[Input material]

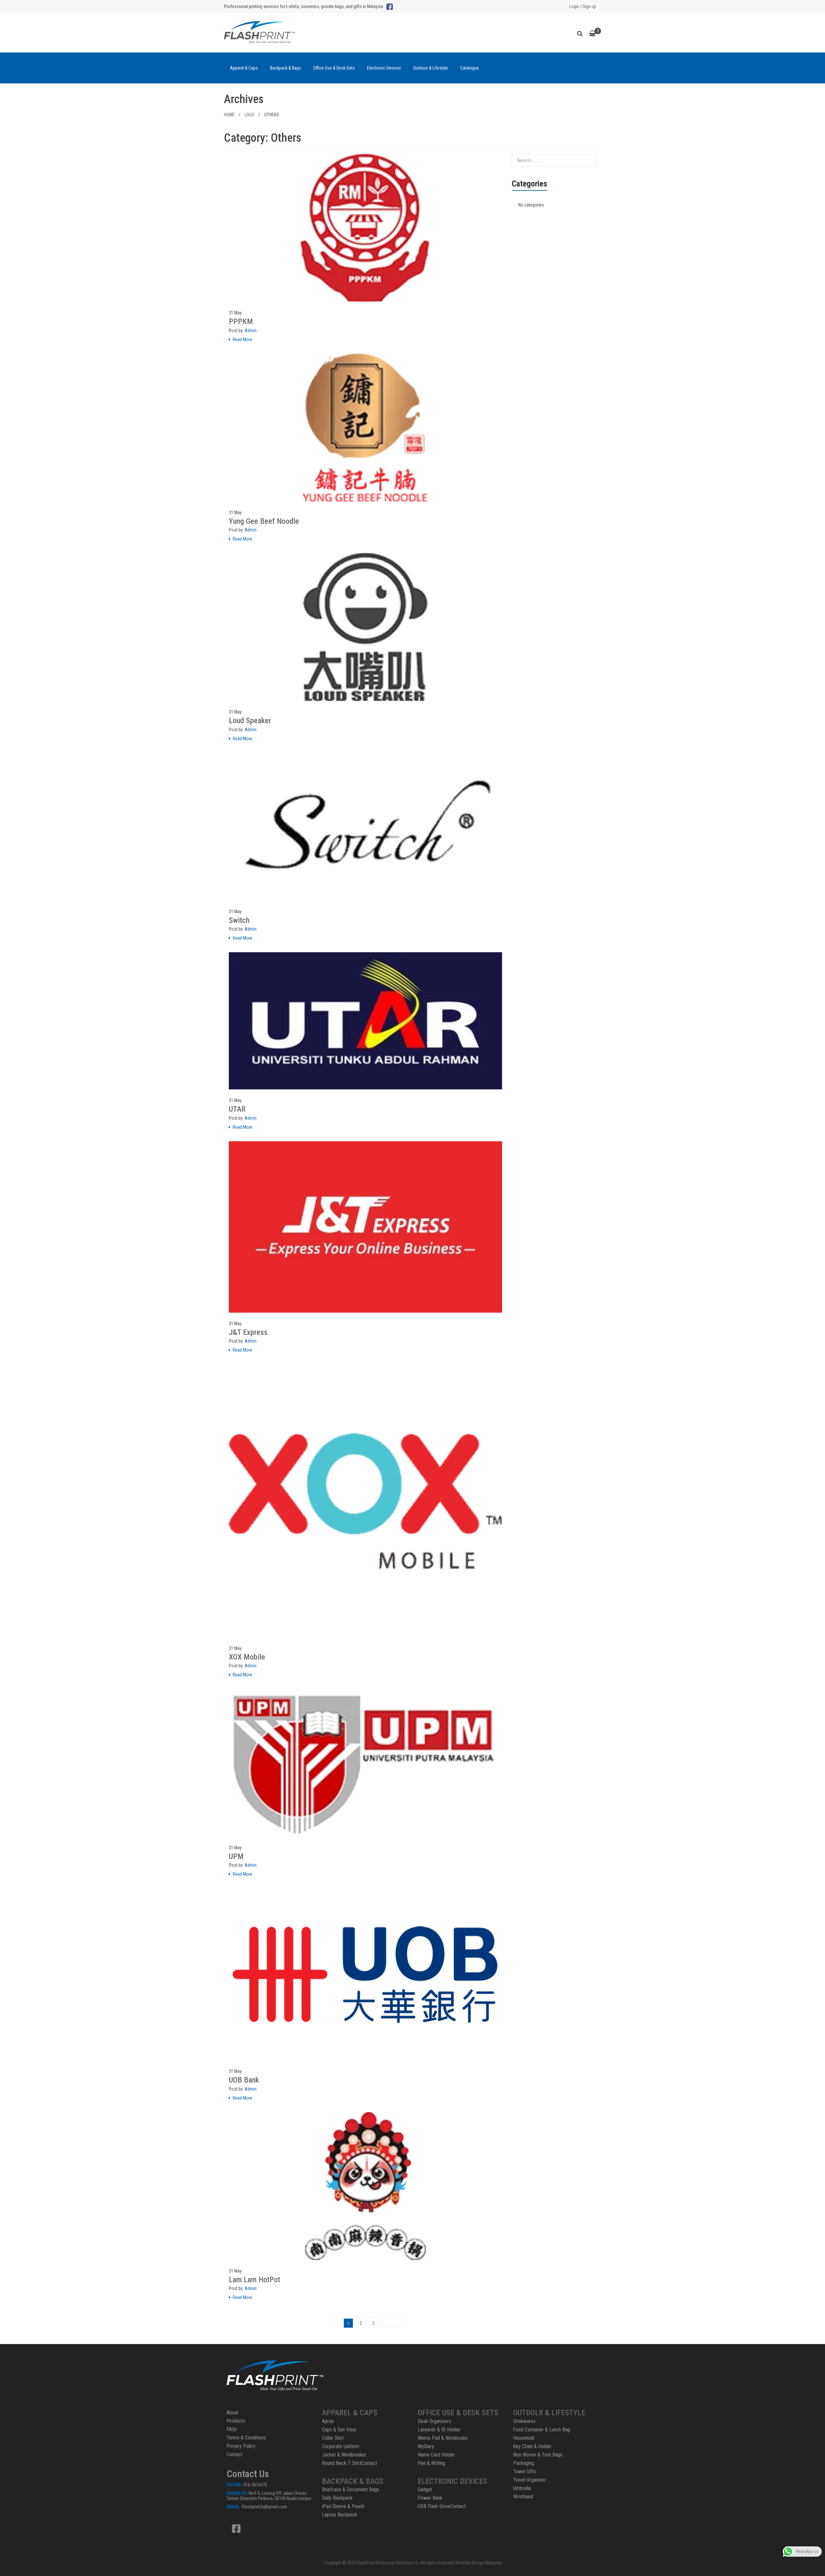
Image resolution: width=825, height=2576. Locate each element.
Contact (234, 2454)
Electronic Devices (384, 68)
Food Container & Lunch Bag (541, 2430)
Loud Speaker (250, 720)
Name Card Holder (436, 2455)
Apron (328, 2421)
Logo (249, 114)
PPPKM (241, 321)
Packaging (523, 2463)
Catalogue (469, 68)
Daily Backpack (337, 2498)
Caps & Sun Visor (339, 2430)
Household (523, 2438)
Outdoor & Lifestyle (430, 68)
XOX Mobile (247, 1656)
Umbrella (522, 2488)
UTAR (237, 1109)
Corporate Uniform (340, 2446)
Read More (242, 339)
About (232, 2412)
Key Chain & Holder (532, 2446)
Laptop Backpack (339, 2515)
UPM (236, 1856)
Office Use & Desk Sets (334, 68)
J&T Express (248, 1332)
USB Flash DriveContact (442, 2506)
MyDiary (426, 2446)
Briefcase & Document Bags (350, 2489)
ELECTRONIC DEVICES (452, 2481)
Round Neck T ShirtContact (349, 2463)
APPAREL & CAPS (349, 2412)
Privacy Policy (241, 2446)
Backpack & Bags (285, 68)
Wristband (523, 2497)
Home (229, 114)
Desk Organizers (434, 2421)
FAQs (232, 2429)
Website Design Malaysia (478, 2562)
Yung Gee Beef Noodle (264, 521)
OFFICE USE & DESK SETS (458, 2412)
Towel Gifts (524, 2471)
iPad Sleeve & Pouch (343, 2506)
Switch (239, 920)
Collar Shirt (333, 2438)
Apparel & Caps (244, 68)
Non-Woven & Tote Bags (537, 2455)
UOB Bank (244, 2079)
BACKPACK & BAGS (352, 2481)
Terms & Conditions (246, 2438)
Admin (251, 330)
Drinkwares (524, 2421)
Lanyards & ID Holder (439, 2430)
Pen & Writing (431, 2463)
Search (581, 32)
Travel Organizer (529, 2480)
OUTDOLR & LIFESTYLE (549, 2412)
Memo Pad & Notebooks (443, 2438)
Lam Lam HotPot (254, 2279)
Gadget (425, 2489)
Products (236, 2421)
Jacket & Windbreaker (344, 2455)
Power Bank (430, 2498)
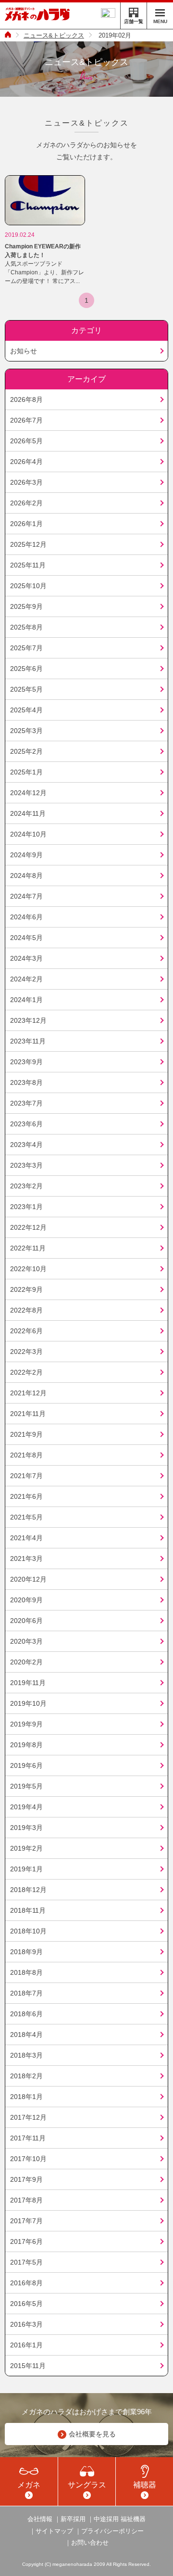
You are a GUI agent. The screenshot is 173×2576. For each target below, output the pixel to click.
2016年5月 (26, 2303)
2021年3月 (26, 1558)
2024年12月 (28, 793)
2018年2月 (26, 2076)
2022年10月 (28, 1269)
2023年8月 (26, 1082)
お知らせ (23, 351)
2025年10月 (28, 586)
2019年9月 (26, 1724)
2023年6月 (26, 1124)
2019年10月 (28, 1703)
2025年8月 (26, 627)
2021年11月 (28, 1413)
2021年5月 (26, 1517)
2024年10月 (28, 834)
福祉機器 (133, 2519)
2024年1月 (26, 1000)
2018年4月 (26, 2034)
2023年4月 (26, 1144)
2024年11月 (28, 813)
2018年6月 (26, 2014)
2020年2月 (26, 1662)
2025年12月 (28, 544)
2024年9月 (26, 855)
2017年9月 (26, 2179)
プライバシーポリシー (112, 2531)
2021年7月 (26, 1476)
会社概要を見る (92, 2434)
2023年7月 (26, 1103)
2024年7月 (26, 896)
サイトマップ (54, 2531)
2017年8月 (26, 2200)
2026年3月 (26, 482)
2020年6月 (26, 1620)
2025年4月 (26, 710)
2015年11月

[Activity] Reproduce word for word the material above, starting with the line that has "Laptop Backpack (339, 2515)" and stopping after the line that has "Apparel & Caps (244, 68)".

[Written solution]
Laptop Backpack (339, 2515)
UPM (236, 1856)
Office Use & Desk Sets (334, 68)
J&T Express (248, 1332)
USB Flash DriveContact (442, 2506)
MyDiary (426, 2446)
Briefcase & Document Bags (350, 2489)
ELECTRONIC DEVICES (452, 2481)
Round Neck T ShirtContact (349, 2463)
APPAREL & CAPS (349, 2412)
Privacy Policy (241, 2446)
Backpack & Bags (285, 68)
Wristband (523, 2497)
Home (229, 114)
Desk Organizers (434, 2421)
FAQs (232, 2429)
Website Design Malaysia (478, 2562)
Yung Gee Beef Noodle (264, 521)
OFFICE USE & DESK SETS (458, 2412)
Towel Gifts (524, 2471)
iPad Sleeve & Pouch (343, 2506)
Switch (239, 920)
Collar Shirt (333, 2438)
Apparel & Caps (244, 68)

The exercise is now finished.